--- Begin ---
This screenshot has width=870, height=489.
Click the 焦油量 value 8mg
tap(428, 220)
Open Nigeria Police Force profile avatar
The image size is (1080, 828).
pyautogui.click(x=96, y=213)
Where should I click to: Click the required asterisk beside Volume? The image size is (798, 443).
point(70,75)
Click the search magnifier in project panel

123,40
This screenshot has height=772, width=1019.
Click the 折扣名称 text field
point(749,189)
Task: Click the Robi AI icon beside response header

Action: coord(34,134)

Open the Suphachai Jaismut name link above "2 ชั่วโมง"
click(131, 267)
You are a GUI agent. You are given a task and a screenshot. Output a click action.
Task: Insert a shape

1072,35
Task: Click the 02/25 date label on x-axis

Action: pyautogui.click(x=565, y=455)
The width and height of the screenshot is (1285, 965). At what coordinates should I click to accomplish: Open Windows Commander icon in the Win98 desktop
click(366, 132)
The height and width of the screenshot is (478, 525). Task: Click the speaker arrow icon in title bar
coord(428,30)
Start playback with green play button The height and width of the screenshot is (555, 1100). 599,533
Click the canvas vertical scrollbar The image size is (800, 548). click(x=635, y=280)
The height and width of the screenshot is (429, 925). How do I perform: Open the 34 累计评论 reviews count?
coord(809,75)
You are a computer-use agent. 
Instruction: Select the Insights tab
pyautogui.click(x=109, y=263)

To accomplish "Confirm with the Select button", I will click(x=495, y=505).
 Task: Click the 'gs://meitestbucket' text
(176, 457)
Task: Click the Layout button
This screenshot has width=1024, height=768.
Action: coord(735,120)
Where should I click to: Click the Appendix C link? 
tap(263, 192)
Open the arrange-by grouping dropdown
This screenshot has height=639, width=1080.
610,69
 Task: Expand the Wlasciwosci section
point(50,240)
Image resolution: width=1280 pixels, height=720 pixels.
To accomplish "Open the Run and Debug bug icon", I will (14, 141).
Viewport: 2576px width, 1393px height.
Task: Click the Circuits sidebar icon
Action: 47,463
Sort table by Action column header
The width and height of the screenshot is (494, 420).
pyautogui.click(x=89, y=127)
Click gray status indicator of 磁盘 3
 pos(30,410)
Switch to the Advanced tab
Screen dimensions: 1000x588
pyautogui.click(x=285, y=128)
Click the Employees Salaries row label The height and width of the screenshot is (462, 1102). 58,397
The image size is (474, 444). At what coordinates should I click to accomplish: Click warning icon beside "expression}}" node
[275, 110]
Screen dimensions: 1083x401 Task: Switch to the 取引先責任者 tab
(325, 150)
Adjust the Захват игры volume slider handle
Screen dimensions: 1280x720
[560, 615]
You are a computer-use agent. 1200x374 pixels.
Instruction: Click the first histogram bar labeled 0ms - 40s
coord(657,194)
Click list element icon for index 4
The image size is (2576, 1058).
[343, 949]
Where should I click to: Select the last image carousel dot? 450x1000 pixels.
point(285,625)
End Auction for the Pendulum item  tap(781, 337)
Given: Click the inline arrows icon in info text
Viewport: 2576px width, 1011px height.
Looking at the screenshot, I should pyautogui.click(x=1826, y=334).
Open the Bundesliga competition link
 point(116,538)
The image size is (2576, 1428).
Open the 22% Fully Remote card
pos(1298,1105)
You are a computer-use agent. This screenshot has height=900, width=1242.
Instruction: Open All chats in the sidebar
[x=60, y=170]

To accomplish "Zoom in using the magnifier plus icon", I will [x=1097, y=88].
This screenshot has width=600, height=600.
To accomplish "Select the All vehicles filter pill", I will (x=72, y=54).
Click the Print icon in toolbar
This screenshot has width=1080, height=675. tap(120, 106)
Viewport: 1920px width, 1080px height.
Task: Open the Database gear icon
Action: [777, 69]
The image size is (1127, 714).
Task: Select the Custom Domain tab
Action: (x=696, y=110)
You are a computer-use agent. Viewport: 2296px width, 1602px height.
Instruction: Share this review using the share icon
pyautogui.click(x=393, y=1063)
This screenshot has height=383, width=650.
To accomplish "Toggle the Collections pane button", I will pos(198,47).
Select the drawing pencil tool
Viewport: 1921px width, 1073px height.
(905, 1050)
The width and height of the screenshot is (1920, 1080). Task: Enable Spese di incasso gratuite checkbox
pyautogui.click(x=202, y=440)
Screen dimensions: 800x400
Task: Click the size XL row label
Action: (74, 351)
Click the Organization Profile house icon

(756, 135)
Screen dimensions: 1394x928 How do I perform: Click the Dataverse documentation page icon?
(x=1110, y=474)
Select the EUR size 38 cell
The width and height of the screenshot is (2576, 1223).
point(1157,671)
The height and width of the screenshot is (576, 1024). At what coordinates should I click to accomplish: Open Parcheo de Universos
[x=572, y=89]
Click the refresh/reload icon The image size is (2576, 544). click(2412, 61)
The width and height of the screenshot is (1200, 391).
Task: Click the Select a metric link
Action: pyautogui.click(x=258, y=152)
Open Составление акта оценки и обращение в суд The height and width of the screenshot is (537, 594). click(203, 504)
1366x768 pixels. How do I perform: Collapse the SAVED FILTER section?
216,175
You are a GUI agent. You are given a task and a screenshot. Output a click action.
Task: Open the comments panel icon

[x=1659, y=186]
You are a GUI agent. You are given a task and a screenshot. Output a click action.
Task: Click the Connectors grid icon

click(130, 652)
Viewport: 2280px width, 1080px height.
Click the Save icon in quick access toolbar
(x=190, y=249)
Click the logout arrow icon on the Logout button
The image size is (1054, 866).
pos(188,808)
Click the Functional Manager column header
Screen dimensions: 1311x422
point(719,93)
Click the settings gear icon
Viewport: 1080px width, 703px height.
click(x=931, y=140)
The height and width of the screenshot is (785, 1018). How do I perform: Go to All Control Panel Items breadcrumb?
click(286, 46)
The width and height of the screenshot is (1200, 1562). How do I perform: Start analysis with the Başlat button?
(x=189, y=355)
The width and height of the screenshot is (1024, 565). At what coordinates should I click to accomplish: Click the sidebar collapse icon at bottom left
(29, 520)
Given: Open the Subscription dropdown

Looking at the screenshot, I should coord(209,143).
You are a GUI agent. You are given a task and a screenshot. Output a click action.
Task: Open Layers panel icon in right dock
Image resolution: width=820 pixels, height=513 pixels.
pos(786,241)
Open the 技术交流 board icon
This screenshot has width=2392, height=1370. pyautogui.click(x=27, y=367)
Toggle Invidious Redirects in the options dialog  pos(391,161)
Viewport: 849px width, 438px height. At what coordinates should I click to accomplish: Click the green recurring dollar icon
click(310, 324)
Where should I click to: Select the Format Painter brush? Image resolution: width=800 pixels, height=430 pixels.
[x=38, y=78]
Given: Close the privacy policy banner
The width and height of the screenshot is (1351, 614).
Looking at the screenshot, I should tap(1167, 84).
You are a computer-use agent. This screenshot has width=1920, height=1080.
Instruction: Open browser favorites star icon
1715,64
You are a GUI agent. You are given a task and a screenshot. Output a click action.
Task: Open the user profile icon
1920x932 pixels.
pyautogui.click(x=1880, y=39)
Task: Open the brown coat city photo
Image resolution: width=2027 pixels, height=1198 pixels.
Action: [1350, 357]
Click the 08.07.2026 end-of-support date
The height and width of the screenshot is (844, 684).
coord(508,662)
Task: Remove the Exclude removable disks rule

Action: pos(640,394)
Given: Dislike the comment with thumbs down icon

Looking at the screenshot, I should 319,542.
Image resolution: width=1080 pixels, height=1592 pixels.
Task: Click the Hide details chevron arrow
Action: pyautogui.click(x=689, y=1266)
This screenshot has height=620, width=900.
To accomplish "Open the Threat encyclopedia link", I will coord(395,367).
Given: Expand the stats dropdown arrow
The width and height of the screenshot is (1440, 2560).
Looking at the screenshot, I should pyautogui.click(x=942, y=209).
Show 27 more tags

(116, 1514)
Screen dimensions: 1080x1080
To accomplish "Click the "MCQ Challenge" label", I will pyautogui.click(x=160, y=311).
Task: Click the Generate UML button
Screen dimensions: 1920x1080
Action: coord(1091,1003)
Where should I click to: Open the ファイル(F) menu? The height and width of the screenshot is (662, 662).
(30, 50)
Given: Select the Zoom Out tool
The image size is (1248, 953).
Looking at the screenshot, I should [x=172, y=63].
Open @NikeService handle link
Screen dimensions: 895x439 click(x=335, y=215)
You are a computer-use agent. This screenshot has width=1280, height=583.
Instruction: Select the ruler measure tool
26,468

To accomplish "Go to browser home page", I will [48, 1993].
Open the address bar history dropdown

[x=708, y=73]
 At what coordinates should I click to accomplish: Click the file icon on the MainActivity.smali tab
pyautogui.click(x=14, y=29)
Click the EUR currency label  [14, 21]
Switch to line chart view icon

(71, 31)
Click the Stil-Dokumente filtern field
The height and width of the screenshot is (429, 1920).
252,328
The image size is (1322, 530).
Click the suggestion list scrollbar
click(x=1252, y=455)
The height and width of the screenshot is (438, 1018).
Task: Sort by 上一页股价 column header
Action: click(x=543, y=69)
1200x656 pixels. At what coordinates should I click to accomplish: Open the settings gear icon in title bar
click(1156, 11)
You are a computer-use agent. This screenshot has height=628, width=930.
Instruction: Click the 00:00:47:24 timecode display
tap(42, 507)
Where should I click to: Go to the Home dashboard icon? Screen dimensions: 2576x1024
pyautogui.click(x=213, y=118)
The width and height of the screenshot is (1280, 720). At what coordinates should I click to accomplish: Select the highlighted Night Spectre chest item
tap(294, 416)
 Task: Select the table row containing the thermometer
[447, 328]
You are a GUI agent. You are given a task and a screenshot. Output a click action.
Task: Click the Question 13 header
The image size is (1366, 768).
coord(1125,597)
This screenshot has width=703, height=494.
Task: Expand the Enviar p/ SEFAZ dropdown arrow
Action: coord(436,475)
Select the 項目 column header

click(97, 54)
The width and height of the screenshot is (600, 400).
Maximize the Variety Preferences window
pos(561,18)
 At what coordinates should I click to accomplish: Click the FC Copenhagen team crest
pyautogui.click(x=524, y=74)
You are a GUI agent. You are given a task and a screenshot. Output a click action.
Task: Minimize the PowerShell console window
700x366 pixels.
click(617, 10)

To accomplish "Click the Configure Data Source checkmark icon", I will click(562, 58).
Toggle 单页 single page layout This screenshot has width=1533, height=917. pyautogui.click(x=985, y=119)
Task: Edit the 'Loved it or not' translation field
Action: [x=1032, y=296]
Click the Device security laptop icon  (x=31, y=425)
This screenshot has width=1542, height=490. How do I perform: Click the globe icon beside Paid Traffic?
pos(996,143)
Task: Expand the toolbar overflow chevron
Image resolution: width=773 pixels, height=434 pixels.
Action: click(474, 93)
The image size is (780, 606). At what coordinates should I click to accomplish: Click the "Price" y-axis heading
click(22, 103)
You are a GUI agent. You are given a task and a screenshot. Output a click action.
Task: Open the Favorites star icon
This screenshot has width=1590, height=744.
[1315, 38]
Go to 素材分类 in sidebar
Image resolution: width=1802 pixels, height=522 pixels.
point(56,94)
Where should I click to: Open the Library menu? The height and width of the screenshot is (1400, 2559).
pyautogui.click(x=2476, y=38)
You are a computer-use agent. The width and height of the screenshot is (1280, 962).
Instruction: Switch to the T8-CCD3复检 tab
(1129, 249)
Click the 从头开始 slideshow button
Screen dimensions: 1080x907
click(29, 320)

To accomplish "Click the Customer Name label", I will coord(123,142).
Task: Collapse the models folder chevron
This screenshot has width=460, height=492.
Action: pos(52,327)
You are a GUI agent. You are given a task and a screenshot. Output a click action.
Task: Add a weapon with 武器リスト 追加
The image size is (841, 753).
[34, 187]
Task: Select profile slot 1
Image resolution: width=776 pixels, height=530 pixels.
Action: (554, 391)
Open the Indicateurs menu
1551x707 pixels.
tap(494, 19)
--- End ---
What is being asked
Count how many lines in the rows above contain the string "perform", with case counting. Reply with the number only.

Worked answer
6